A reitora da Ufac, Guida Aquino, participou, nessa segunda-feira, 25, em Brasília, do 1º Fórum de Reitores Brasil-África. A convite do presidente Luiz Inácio Lula da Silva (PT) e do Ministério da Educação (MEC), ela representou a Ufac no encontro, acompanhada da pró-reitora de Inovação e Tecnologia, Almecina Balbino Ferreira. O evento segue até quarta-feira, 27, e tem como foco o fortalecimento da cooperação internacional em educação superior entre universidades brasileiras e instituições africanas.

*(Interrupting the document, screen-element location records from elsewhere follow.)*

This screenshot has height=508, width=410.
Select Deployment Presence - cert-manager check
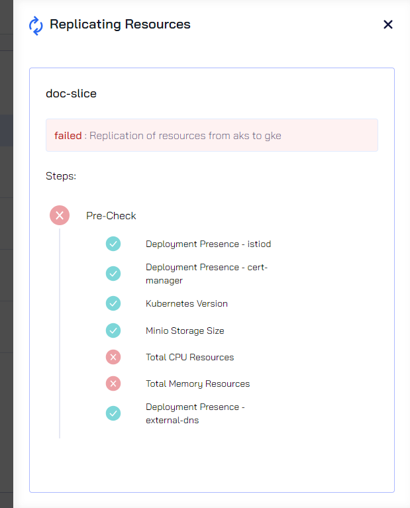pos(207,274)
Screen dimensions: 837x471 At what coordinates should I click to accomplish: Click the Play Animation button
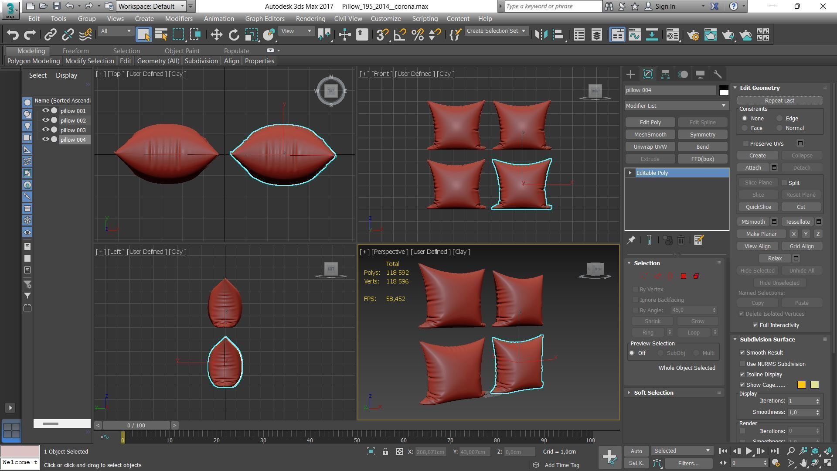[x=749, y=451]
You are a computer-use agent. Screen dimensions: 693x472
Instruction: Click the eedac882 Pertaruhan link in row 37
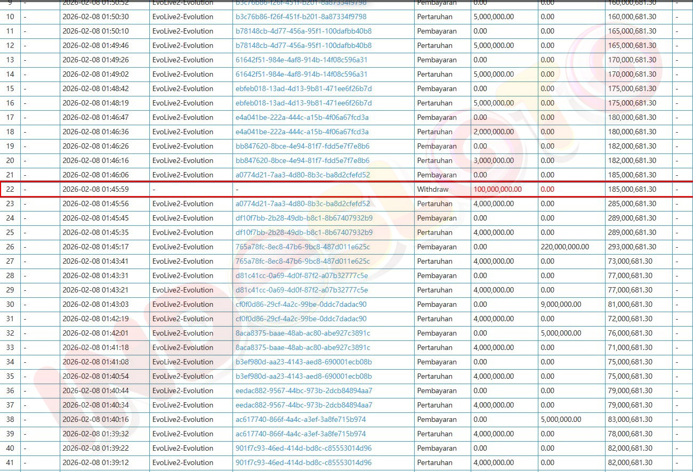pyautogui.click(x=304, y=405)
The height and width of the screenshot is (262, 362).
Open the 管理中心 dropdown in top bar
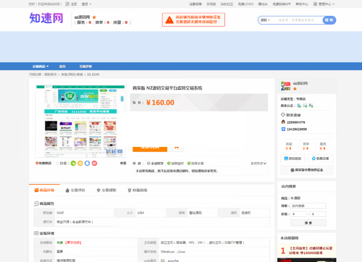[x=324, y=4]
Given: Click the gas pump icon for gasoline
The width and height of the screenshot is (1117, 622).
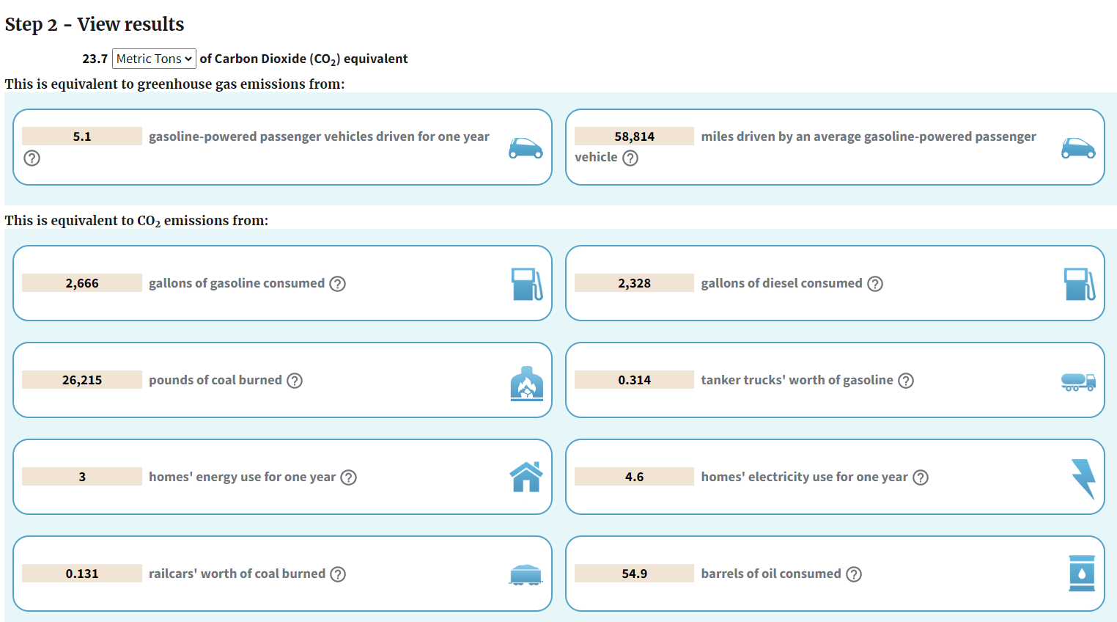Looking at the screenshot, I should click(x=526, y=284).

Guida destacou a importância da presença da Ufac em um espaço voltado ao diálogo internacional e à construção de parcerias acadêmicas. Segundo a reitora, a aproximação entre Brasil e África por meio da educação, da pesquisa, da inovação e da troca de experiências permite avançar em soluções conjuntas para desafios comuns. “Temos histórias, identidades e desafios que nos aproximam, e a universidade tem um papel fundamental nessa conexão”, afirmou.

O fórum é uma iniciativa liderada pelo MEC, pela Coordenação de Aperfeiçoamento de Pessoal de Nível Superior e pela Associação Nacional dos Dirigentes das Instituições Federais de Ensino Superior. A programação reúne reitores, pró-reitores e assessores de cooperação internacional de universidades federais, estaduais e privadas do Brasil, além de representantes de universidades africanas mobilizadas pela Associação de Universidades Africanas.

Reitora da Ufac participa de fórum de reitores em Brasília-vice.jpg

A proposta do encontro é ampliar as relações acadêmicas entre Brasil e África, com a construção de novos acordos institucionais, programas de mobilidade estudantil, intercâmbio científico e cooperação em áreas estratégicas como agricultura, energias renováveis, mineração, petróleo e gás, setor aeroespacial, inteligência artificial e ciências humanas.

A programação inclui painéis temáticos, reuniões bilaterais, workshops e sessões voltadas à construção de novas parcerias universitárias. Ao final do evento, os resultados e compromissos construídos serão formalizados na Carta de Brasília do 1º Fórum de Reitores Brasil-África, documento que deve orientar os próximos passos da cooperação entre universidades brasileiras e africanas.